A LEI DA SELVA
Numa noite de verão amazônico, uma paca saiu de sua toca, solitária e faminta, em busca de comida. Na floresta, ela não demorou muito e logo encontrou uma castanheira com dezenas de ouriços espalhados pelo chão. Enquanto a paca se deliciava com aquele saboroso banquete, ela, atenta, observou um feixe de luz que descia da copa daquela árvore. — Quem está aí? — perguntou a paca.
A sucuri pensou um pouco e para não revelar a sua verdadeira identidade, respondeu: — Sou eu, o vagalume! — O que você faz aí em cima, senhor vagalume? — O mesmo que você aí em baixo, senhora paca! — Não é possível, você também come castanha? — Sim, eu também estou em busca de comida! — Ah sim, entendi, igualzinha a mim — a paca respondeu fazendo-se de desentendida.
Não obstante, a paca continuava comendo suas castanhas, mas com o sinal de alerta ligado ao máximo. — E você, se alimenta de quê? Ou melhor, qual é o seu alimento preferido? — voltou a perguntar a paca. — Eu me alimento de...
A sucuri parou, pensou um pouco — ela não queria passar mais uma noite com fome — e em seguida respondeu: — Eu também me alimento de frutas! — Então venha, desça daí, vamos saborear essas deliciosas castanhas!
A sucuri descia toda feliz da frondosa castanheira quando a paca percebeu que aquela bola luminosa de antes agora se dividia em duas. — Senhor vagalume, o que são esses dois feixes de luzes que você carrega na cara? — Ora, ora, senhora paca, são os meus olhos, a senhora não está vendo?
A paca ficou ainda mais desconfiada e com os sentidos ligados. — Eu aprendi que vagalumes carregam apenas um farozinho nas costas e que eles acendem e apagam apenas para se localizar na escuridão. — A senhora acha que eu sou o quê, então, dona paca? — Não sei, senhor vagalume, não sei!
E a sucuri, mais uma vez, dissimulando a sua verdadeira intenção, respondeu: — Eu sou sim um pobre vagalume levitando solitário e faminto nessa noite de verão amazônico. — Então prove que você não estar mentindo! — O que a senhora quer que eu faça? — Voe entre as árvores piscando os seus farozinhos — pediu a paca.

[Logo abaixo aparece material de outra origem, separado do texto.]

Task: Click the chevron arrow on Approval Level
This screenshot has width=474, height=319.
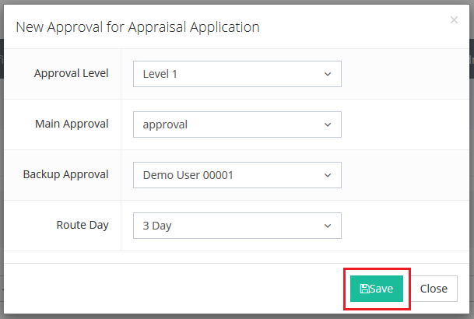Action: (327, 74)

A sucuri furiosa, achando que já fora descoberta em seu disfarce, preparou o bote final. Antes, porém, tentou chegar mais próximo da paca.
— Acontece dona paca — disse a sucuri — que essa sua cor marrom-avermelhado e essas suas manchas amareladas me levaram a pensar que você poderia ser uma companheira de jornada nessa noite fria de verão amazônico. — Que romântico senhor vagalume, mas não confunda as coisas. Eu sou uma pa...
A paca nem chegou a pronunciar a palavra toda e a sucuri deu um bote tão certeiro que quanto mais a paca se mexia, tentando se livrar do “abraço da morte”, mais a sucuri apertava o seu corpo, prendendo-lhe a respiração.
Acontece que ao longe um jacaré, vendo aquela luta desigual, se aproximou e tentou dialogar com a sucuri. — Vamos, devore logo essa paca que eu preciso jantar — disse o jacaré. — Como assim, você precisa jantar? — perguntou desconfiada a sucuri.
E o jacaré, abrindo um bocão, avançou para cima da sucuri. — É a lei da selva dona sucuri — respondeu o jacaré. — Não, não e não, o senhor não vai me devorar! — disse a sucuri. Enquanto a sucuri se debatia na boca do jacaré, a paca, num sobressalto, se livrou do “abraço da morte”.
E naquela noite de verão, tendo como testemunha os seres que compunham a fauna e a flora amazônica, a paca saiu em disparada, com sua visão aguçadíssima, mata adentro.